Firefox Modularity and WebExtensions

Saturday, September 3rd, 2016

Last week, Andy McKay posted skeptical thoughts about whether Firefox system addons (also known as go-faster addons) should be required to use the WebExtensions API surface. I believe that all Firefox gofaster addons, as well as our Test Pilot experiments and SHIELD studies, should use WebExtensions. The explanation comes in three main areas:

  1. The core limiting factor in our ability to go faster while still shipping high-quality software isn’t the packaging and shipping mechanisms for our code. It’s the modularity and module boundaries of our codebase.
  2. The module structure and API surfaces of the Firefox/gecko codebase is hurting our product quality, hurting our teams and our ability to attract volunteer contributors, and hurting our ability to go faster. But there are some shining counter-examples!
  3. WebExtensions should be the future for module boundaries in the Firefox frontend. It’s worth planning carefully and going slow enough to get good module boundaries first, so that we can go blazingly fast later.
  4. Coda: by sticking to a single model for Firefox addons and builtin system addons, we can focus supporting work more effectively and make life better for both addon authors and Firefox engineers.

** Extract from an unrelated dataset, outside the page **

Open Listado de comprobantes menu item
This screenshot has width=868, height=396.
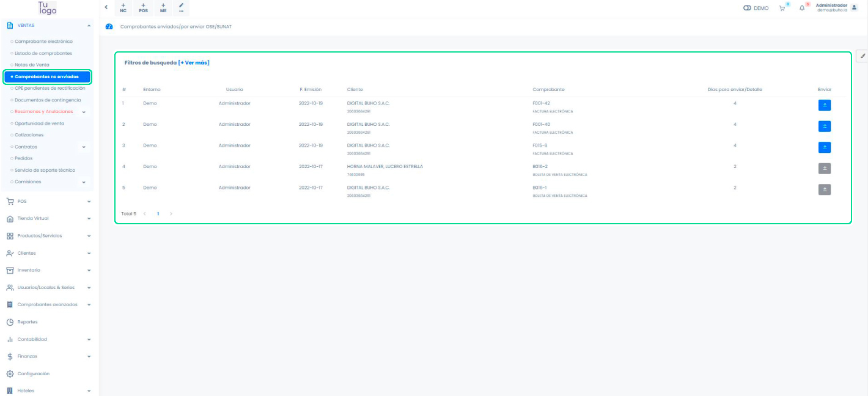pyautogui.click(x=43, y=53)
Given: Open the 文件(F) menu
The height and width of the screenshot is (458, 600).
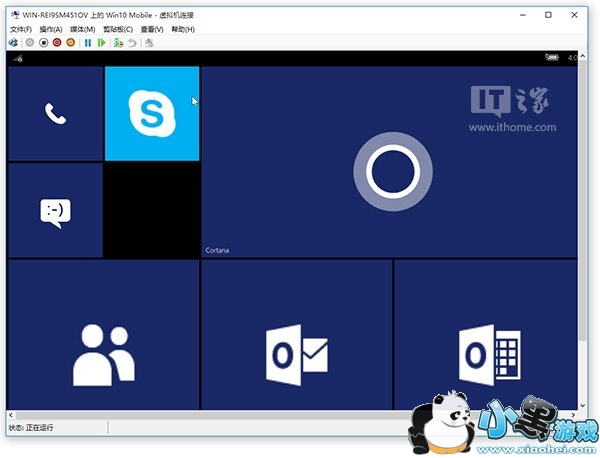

A diagram showing the "clustered cost" of Mozilla's module interdependencies from 1998-2000.

There is a long history of academic research about software modularity. I remember the OSCON talk in 2006 when I first heard about Exploring the Structure of Complex Software Designs: An Empirical Study of Open Source and Proprietary Code: this talk and paper has changed the way I think about software structure and open source and how to organize engineering teams including volunteers. (Incidentally, this seems like another way of saying “everything that’s important to me at work”.)

Quoting one of the followup papers that studies the impact of software modularity on change over time:

Specifically, we show that i) tightly-coupled components are “harder to kill,” in that they have a greater likelihood of survival in subsequent versions of a design; ii) tightly-coupled components are “harder to maintain,” in that they experience more surprise changes to their dependency relationships that are not associated with new functionality; and iii) tightly-coupled components are “harder to augment,” in that the mix of new components added in each version is significantly more modular than the legacy design.

—Alan MacCormack, John Rusnak, and Carliss Y. Baldwin. The Impact of Component Modularity on Design Evolution: Evidence from the Software Industry.

The structure and connectedness of modules in a codebase determines what you can change easily (and therefore quickly) and what things have to change slowly. There is not a single design for a software project: you have to design the structure of your modules and interfaces based on what may need to change in the future. Even more fundamentally, the shape and structure of APIs and modules determines where teams can be innovative most successfully. Relatedly, module size and structure determines where contributors can be most effective and feel most welcome.

There are some shining success stories at Mozilla where good modular design has allowed teams to work independently and quickly. The devtools debugging API is a great example of carefully designing an API surface which then allowed the team to move quickly and innovate. The team spent a lot of time refactoring guts within the JS engine to expose a debugging API which wasn’t tightly tied to the underlying platform. And since devtools are isolated from the rest of the browser in an iframe, there is a natural separation which allows them to be developed as a unit and independently. The advantages of this model became quickly apparent when the team started reusing the same basic debugging structure for a desktop Firefox to debug content in Firefox for Android, or debug the Firefox chrome itself, or even debug content in Chrome!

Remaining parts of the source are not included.